Truffles in Black and White: Part Two, Truffle Hunting in Piedmont, Italy

The scent of truffles is what draws trained dogs and pigs to them. Wild or cultivated, truffles grow at random around host trees and must be hunted out and carefully removed using a small pick or trowel.

Eighth-generation truffle hunter and dog trainer Renato Agnello, a wiry dynamo in his late 60s, teaches truffle hunting at Alba’s Centro Nazionale Studi Tartufi (CNST) and leads simulated hunts. In Alba’s main square, Piazza Risorgimento, Agnello opened the back hatch of a muddy FIAT Panda and introduced me to his aging truffle hound, Diana. We drove at breakneck speed into vineyards bordering the Tanaro River south of town. The smell of Diana, dirt and truffles was dizzying.

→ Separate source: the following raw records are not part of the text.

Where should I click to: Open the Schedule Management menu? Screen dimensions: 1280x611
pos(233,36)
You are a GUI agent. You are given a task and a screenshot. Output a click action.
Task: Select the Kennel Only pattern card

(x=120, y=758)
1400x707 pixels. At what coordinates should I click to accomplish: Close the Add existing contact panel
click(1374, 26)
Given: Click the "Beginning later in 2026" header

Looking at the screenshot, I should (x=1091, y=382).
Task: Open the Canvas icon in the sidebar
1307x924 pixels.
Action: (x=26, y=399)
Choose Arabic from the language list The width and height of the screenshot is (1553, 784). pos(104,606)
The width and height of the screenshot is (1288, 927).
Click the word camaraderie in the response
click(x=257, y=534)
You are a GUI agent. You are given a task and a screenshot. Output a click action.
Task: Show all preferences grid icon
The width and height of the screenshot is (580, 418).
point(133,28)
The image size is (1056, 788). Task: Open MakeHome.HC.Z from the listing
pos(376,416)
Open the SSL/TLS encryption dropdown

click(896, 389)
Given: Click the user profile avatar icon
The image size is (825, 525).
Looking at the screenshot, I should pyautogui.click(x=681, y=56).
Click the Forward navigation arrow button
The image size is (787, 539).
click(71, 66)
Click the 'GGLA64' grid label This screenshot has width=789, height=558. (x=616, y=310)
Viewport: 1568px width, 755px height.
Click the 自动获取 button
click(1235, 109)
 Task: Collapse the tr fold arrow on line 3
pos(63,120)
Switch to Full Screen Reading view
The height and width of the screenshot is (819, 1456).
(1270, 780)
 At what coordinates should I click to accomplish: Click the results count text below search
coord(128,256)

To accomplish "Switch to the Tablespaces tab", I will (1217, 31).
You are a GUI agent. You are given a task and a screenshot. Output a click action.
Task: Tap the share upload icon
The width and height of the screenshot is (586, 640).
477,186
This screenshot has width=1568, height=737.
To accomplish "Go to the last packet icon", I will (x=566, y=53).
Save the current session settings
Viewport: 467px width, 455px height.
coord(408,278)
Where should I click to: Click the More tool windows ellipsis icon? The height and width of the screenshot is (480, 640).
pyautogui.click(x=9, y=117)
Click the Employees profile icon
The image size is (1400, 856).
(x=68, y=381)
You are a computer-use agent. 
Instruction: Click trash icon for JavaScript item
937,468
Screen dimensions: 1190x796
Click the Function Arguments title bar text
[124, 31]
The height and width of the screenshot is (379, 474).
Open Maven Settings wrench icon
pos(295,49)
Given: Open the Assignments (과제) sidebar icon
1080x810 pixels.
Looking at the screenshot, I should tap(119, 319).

Photo courtesy of Alison HarrisIn Italy, truffle hunters must be registered, trained and licensed. Piedmont’s 10,000 are reputed to be secretive. Agnello was expansive. “I’ve been at it 61 years,” he laughed. “With people and dogs it’s genetic.”

Italian law states that truffles on public or private land belong to their finder. To keep truffle hunters out, private property must be fenced and posted “no trespassing.” Trespassing is common, however, particularly in central Italy’s commercial black truffle plantations (there are no white truffle plantations).